There are 6 ways to receive the loan you get from reverse mortgages. They are:
- Lump Sum - get all the money in one transaction when the loan closes. This type of payment is the only one that comes with a fixed interest rate. Other types of payments have an adjustable interest rate.
- Equal Monthly Payments - the lender will give out steady payments to the borrower provided that the borrower lives in the house as a principal residence.
- Term Payments - payment is made through equal monthly payments for a set period of time according to the borrower's choosing.
- Line of Credit - money is available for the homeowner to take if needed. The homeowner will only pay interests on the amount borrowed from the credit line.
- Equal Monthly Payments plus a line of credit - the lender provides steady monthly payment provided the homeowner lives in the home as a principal residence. If the homeowner needs more money, they can access the line of credit.
- Term Payments plus a line of credit - payment is made through equal monthly payments for a set period of time according to the borrower's choosing. If the homeowner needs more money, they can access the line of credit.
What are the Laws and Rules in Reverse Mortgage?
Eligibility for a reverse mortgage is only for houses, condo, townhouse, or manufactured homes built on or after June 15, 1976. Also according to the Federal Housing Authority (FHA) rules, owners of cooperative housing aren't eligible to get reverse mortgages since they don't technically own the real estate but rather shares of a corporation. In New York, state law prohibits reverse mortgages in co-ops.
Even thou reverse mortgages don't have income or credit score requirements, there are still requirements for eligibility. These are:
- Must be at least 62 years old
- Either owns a home free and clear or at least a 50% amount of equity
- Origination fee
- Up-front insurance premium
- Ongoing mortgage insurance premium
- Loan servicing fees
Regarding heirs, lenders must allow any heirs several months to make a decision to repay the mortgage or allow the lender to sell the house to pay for the loan. If the house in some cases turns out to be underwater during the time to sell it, the lenders can't hold the homeowner or heirs accountable.
The Department of Housing and Urban Development (HUD) requires homeowners who want to apply for a reverse mortgage to complete a HUD-approved counseling session. The counseling session costs around $125 and takes at least 90 minutes. It usually covers the pros and cons of reverse mortgages.

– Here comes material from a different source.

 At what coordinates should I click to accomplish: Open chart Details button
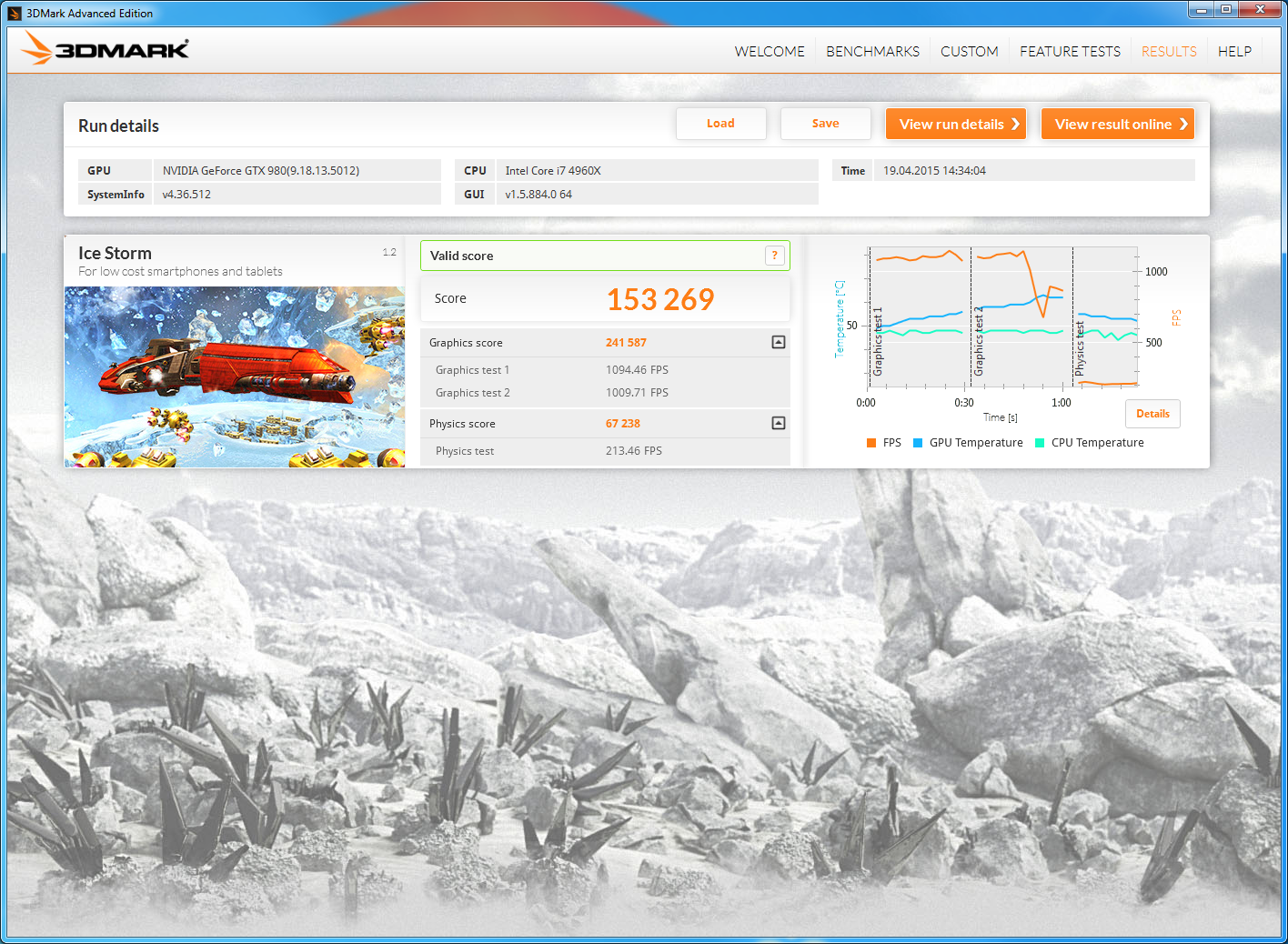[x=1152, y=414]
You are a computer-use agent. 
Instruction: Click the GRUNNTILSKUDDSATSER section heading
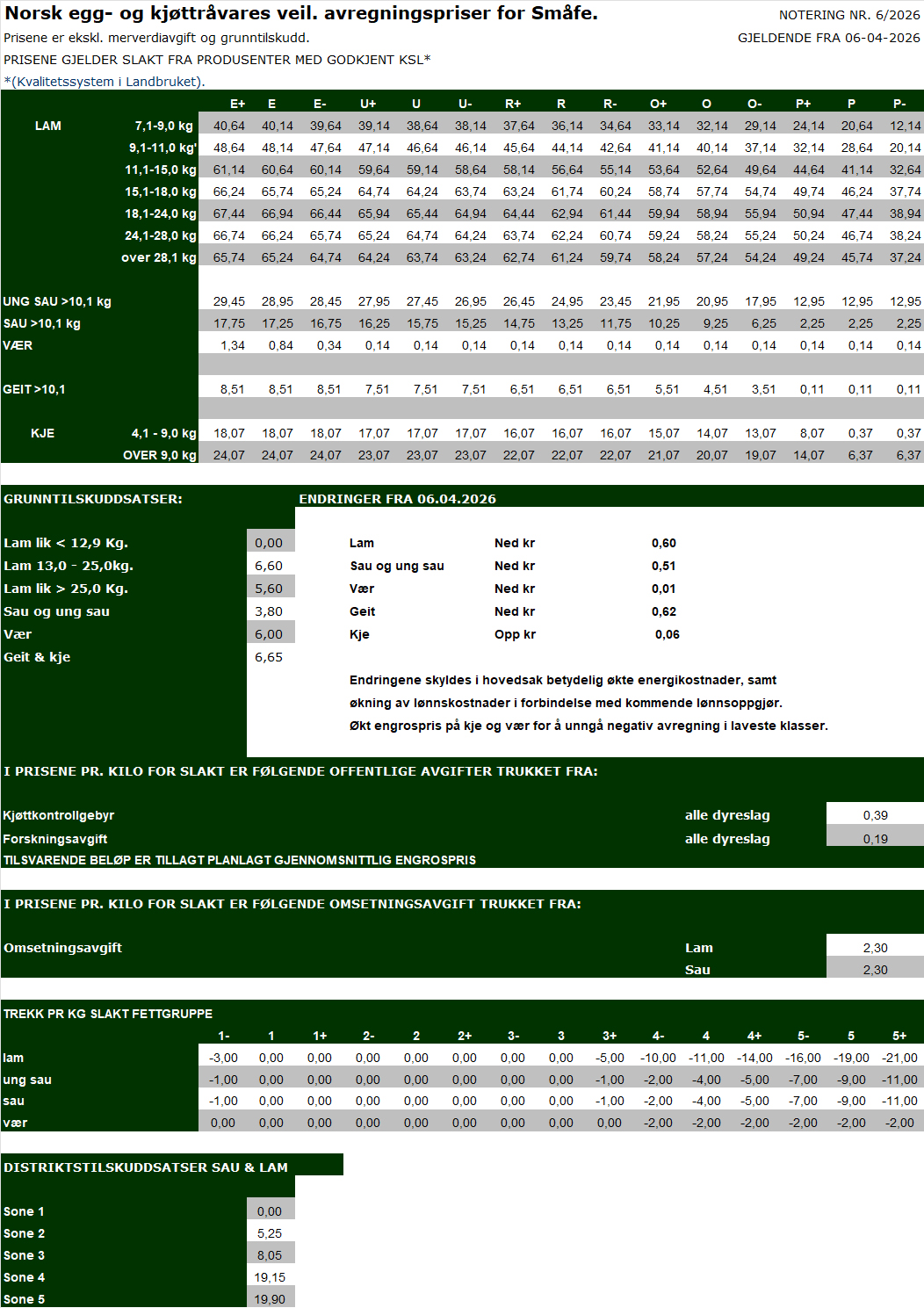tap(93, 499)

If you're under the reverse mortgage, then you have some responsibilities to follow. You are to stay current on property taxes and homeowners insurance. You also have to keep the house in maintenance and in good condition. If you stop living in the house for 1 year or longer, you will have to repay the loan you borrowed.
Fees and Interest Rates
Since October 2017, the Department of Housing and Urban Development adjusted the insurance premiums for reverse mortgages. It was done so that lenders can have a pool of fund that they can draw if the loan balance outgrows the house's value.
All borrowers also have to pay an annual mortgage insurance premiums of 0.5% (previously 1.25%) of the amount borrowed. The adjusted premium helps borrowers save more money.
As discussed in the types of reverse mortgages, only lump-sum mortgages have a fixed interest rate. The other five types have adjustable interest rates since the options of borrowing money spans a long time and interest rates changes throughout that span. For variable-rate reverse mortgages, they are under the London Interbank Offered Rate (LIBOR).
In LIBOR, the lender adds a margin of 1-3 percentage points to the base rates. For example, if LIBOR is 2% and you the lender has a 1% margin, then your reverse mortgage interest rate will be 3%.
A reverse mortgage is a useful financial tool to get funds. But it's only exclusive to homeowners 62 and above. It's a great way to add more funds to your retirement or get funds when there is an emergency. As a would-be applicant for a reverse mortgage, you should educate yourself on this topic to avoid getting scammed or conned.